▶ [EXCERPT]:
● ● ● ●

# operation tuli(circumcision)



## ThomasL (Sep 2, 2003)

Operation tuli is a medical mission in the Philippines where medical staff go to poor areas and perform circs for free.These boys are usually between the ages of 8 and 14.I was horrified to find out about it.Apparently in the Philippines intactness looked upon with disgrace and circumcision is considered a preperation for manhood.

Are there any intactivists here from from the Philippines


----------



## coco4cloth (Feb 10, 2005)

Wow how sad. I just googled operation tuli and it made me want to throw up. Reading this blog made me sick. www. travelblog.org/Asia/Philippines/Sorsogon/blog-7121.html Ha ha I am a computer science student performing surgery. How funny









Then this one xanga.com/jam_being_real Read May 5th entry !!!!!


----------



## Frankly Speaking (May 24, 2002)

● ● ● ●

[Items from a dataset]

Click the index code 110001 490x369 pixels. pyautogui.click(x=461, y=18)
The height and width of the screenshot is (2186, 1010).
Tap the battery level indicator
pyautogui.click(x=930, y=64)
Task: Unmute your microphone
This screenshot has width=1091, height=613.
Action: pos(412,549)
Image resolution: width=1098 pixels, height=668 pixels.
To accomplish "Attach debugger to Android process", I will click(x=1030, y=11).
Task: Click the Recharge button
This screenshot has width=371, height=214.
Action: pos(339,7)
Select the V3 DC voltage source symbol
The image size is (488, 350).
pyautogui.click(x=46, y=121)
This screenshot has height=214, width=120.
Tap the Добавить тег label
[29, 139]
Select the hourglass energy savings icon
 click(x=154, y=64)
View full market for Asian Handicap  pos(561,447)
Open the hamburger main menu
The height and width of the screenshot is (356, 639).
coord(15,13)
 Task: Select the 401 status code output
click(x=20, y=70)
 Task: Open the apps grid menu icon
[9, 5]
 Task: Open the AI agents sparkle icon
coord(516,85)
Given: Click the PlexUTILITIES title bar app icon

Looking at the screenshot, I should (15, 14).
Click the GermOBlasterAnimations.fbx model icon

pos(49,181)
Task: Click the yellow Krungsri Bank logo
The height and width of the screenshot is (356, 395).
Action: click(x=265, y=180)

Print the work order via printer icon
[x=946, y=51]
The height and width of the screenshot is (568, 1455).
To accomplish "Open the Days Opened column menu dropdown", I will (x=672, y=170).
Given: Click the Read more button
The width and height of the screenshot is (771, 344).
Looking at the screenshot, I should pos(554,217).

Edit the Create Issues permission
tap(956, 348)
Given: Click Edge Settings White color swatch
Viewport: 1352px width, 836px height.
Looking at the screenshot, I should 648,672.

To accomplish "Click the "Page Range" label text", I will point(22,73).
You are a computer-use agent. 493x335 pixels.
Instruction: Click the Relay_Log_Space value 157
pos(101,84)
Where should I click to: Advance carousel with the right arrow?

● ● ● ●

Answer these questions about the operation tuli thread.
1. In what country does the first post say Operation Tuli takes place?
2. Between what ages does the first post say the boys usually are?
3. Which xanga.com entry does the second post tell readers to read?

1. The Philippines
2. Between 8 and 14
3. The May 5th entry